Hola...gracias por responder

rc-status -a | grep 'udev '

udev      [started]

dmesg -w

completo    http://pastebin.com/D3viyDRa

los eventos despues de conectar el Modem   http://pastebin.com/eGfCtDsk

con una mirada rápida de dmesg me doy cuenta que el kernel si reconoce

el modem y utiliza el driver GSM

en cuanto a la wiki USB_mobile_broadband_modem

tengo todo compilado en el kernel mas el USB generic serial driver

a excepción de xHCI (usb3.0) support   

me falta declarar la USE flag "usb" en make.conf   ( será esto necesario)

cuando ejectuto usb_modeswitch -W

 * usb_modeswitch: handle USB devices with multiple modes

 * Version 1.2.5 (C) Josua Dietze 2012

 * Based on libusb0 (0.1.12 and above)

 ! PLEASE REPORT NEW CONFIGURATIONS !

DefaultVendor=  not set

DefaultProduct= not set

TargetVendor=   not set

TargetProduct=  not set

TargetClass=    not set

TargetProductList=""

DetachStorageOnly=0

HuaweiMode=0

SierraMode=0

SonyMode=0

QisdaMode=0

QuantaMode=0

GCTMode=0

KobilMode=0

SequansMode=0

MobileActionMode=0

CiscoMode=0

MessageEndpoint=  not set

MessageContent=""

NeedResponse=0

ResponseEndpoint= not set

InquireDevice enabled (default)

Success check disabled

System integration mode disabled

No default vendor/product ID given. Aborting.

SALUDOS

----------

## quilosaq

 *GregToo wrote:*   

> ...
> 
> me falta declarar la USE flag "usb" en make.conf   ( será esto necesario)
> 
> ...

 No es necesario para lo que pretendes hacer.

 *GregToo wrote:*   

> ...
> 
> cuando ejectuto usb_modeswitch -W
> 
> ...

 Eso no sirve para nada. El comando, con los parámetros necesarios, ya ha sido ejecutado a través de una regla udev que proporciona el paquete usb_modeswitch.

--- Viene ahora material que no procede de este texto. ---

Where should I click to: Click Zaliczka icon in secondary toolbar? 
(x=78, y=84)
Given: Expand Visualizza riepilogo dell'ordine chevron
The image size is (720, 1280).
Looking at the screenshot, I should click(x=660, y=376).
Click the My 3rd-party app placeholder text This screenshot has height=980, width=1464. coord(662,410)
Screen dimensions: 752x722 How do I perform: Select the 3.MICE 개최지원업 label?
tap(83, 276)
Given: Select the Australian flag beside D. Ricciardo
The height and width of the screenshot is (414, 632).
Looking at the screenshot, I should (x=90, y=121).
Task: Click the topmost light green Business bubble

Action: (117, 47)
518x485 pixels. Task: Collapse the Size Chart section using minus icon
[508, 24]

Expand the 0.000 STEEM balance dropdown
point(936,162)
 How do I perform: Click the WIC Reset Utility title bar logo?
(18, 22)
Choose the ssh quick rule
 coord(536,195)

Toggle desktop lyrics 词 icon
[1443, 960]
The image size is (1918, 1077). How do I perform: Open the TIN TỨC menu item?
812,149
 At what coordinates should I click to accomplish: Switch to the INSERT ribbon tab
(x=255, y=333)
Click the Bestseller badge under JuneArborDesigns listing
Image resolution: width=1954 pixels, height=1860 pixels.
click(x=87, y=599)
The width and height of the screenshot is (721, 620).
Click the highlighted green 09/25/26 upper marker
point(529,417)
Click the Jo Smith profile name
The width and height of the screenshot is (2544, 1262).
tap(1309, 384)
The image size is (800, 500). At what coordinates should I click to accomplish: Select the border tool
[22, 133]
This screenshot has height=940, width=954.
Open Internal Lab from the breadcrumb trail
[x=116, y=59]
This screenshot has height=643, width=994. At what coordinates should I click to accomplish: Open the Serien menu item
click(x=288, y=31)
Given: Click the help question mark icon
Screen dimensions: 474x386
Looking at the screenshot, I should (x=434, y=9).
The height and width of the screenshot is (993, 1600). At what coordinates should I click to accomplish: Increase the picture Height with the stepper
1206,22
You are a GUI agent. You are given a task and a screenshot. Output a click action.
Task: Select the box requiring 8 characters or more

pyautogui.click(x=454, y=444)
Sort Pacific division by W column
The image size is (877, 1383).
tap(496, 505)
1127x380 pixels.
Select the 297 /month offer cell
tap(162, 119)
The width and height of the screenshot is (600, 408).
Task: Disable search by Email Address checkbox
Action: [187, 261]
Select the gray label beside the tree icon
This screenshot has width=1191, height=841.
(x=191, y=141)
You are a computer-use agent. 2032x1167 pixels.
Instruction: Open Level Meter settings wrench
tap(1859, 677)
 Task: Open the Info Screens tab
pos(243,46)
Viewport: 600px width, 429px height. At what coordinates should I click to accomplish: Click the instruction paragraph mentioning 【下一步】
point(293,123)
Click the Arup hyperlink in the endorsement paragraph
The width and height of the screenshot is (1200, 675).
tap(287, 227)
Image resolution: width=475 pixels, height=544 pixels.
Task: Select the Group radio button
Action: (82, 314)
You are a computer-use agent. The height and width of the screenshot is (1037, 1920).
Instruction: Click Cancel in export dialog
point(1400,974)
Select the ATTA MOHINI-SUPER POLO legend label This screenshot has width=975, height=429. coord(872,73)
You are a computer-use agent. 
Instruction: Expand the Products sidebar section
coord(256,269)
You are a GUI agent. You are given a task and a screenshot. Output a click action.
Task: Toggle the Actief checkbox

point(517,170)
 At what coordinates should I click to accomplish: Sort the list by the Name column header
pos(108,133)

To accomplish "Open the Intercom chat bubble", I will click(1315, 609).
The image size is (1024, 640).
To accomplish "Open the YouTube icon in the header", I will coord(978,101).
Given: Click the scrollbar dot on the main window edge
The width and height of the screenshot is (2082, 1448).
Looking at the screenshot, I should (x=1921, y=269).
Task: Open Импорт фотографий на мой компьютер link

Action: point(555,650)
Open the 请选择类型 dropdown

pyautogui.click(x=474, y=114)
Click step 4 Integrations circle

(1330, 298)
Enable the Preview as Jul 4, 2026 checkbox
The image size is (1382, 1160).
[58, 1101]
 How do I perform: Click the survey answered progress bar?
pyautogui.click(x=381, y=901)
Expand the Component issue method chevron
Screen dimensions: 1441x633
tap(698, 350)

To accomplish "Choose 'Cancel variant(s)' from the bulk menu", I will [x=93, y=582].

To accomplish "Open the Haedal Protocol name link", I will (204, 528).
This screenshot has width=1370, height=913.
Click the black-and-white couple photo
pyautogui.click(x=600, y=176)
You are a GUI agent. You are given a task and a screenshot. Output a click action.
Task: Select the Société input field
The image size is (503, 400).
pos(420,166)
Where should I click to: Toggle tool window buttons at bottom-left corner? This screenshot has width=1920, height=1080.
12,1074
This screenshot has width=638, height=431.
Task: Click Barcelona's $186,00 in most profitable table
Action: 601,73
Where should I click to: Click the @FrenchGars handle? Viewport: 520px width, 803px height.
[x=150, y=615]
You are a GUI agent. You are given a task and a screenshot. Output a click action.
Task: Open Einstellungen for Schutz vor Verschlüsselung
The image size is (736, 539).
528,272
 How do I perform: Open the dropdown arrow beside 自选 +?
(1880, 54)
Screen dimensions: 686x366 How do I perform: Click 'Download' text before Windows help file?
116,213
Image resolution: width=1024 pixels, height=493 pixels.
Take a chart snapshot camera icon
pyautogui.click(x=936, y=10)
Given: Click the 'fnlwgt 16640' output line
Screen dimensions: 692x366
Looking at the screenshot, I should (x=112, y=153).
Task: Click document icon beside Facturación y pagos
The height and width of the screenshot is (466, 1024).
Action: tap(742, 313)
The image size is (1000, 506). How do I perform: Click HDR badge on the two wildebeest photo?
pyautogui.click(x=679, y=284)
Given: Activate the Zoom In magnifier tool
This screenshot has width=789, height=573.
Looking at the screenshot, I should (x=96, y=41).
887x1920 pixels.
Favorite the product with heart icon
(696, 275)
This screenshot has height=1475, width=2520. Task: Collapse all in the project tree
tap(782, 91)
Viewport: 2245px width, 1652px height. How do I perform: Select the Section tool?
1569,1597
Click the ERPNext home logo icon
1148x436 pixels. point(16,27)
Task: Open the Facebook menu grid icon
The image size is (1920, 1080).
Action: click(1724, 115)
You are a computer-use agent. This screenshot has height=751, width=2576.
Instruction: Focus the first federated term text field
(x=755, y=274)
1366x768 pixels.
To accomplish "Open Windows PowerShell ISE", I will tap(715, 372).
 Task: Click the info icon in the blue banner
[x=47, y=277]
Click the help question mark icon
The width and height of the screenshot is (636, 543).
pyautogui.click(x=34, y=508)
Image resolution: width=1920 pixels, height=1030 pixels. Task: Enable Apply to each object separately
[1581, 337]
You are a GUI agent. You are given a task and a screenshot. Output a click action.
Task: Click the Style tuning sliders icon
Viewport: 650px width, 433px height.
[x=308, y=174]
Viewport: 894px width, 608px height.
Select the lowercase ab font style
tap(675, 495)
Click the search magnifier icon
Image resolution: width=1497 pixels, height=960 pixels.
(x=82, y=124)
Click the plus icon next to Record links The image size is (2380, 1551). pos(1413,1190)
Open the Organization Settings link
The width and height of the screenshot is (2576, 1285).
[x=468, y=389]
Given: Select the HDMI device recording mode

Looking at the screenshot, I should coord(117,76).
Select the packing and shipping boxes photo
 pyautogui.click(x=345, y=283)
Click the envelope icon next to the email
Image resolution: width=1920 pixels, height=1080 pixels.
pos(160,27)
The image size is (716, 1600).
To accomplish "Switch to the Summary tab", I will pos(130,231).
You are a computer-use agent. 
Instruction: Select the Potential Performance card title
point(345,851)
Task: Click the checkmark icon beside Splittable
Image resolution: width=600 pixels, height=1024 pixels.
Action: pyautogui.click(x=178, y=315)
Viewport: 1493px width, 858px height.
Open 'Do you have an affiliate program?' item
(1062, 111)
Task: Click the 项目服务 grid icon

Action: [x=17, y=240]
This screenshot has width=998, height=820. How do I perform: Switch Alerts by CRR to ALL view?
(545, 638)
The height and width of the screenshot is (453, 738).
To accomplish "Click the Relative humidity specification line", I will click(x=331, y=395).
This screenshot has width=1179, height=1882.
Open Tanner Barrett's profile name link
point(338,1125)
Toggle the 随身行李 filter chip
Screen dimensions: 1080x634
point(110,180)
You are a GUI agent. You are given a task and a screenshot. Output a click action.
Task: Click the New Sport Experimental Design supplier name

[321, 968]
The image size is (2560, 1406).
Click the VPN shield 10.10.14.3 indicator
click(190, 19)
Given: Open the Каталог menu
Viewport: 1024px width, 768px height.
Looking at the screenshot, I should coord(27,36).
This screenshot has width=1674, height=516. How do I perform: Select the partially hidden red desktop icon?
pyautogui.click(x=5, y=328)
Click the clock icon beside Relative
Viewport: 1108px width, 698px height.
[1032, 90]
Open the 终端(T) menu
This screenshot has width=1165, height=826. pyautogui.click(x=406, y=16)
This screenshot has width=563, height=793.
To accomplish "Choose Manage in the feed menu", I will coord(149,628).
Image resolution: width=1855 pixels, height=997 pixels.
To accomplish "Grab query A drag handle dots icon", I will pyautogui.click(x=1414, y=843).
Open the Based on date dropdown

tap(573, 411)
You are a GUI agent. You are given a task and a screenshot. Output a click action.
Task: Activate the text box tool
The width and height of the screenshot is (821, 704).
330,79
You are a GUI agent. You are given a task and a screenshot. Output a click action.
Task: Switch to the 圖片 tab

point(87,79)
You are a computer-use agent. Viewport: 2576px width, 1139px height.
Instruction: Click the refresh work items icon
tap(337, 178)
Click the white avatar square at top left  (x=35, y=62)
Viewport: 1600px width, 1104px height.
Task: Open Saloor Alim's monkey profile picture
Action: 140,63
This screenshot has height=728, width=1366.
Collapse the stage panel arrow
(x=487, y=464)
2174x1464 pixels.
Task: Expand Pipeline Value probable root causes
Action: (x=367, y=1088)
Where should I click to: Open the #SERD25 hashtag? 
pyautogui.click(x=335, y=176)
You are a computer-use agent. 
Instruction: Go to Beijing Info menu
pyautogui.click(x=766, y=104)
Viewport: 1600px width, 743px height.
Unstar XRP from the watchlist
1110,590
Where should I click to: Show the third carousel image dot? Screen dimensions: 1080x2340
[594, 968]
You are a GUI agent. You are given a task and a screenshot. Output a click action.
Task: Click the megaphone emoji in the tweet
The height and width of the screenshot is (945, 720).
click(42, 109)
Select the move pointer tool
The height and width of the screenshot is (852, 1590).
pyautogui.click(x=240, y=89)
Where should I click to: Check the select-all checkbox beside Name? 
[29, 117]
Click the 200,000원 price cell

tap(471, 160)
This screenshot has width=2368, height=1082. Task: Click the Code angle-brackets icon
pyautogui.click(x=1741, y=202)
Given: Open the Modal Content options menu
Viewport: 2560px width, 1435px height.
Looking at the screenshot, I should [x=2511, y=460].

La instalación del modem (3 en este caso) está completada. Está en /dev con nombres ttyUSB0, ttyUSB1 y ttyUSB2. Además, posiblemente, habrá un enlace simbólico llamado gsmmodem apuntando a alguno de ellos.

Quizá te interesen estas lecturas:

http://wiki.gentoo.org/wiki/PPP

http://wiki.gentoo.org/wiki/NetworkManager

----------

## GregToo

podría ser que el problema este en el soporte de networkmanager para mobiles_broadband 

de hecho network manager se compila sin 

modemmanager 	No 		Enable support for mobile broadband devices using net-misc/modemmanager

pero con 

ppp 	                       Yes 		Enable support for mobile broadband and PPPoE connections using net-dialup/ppp

o en net-dialip/ppp use flags

no se

almenos descarto el problema de reconocimiento del modem y modeswitch.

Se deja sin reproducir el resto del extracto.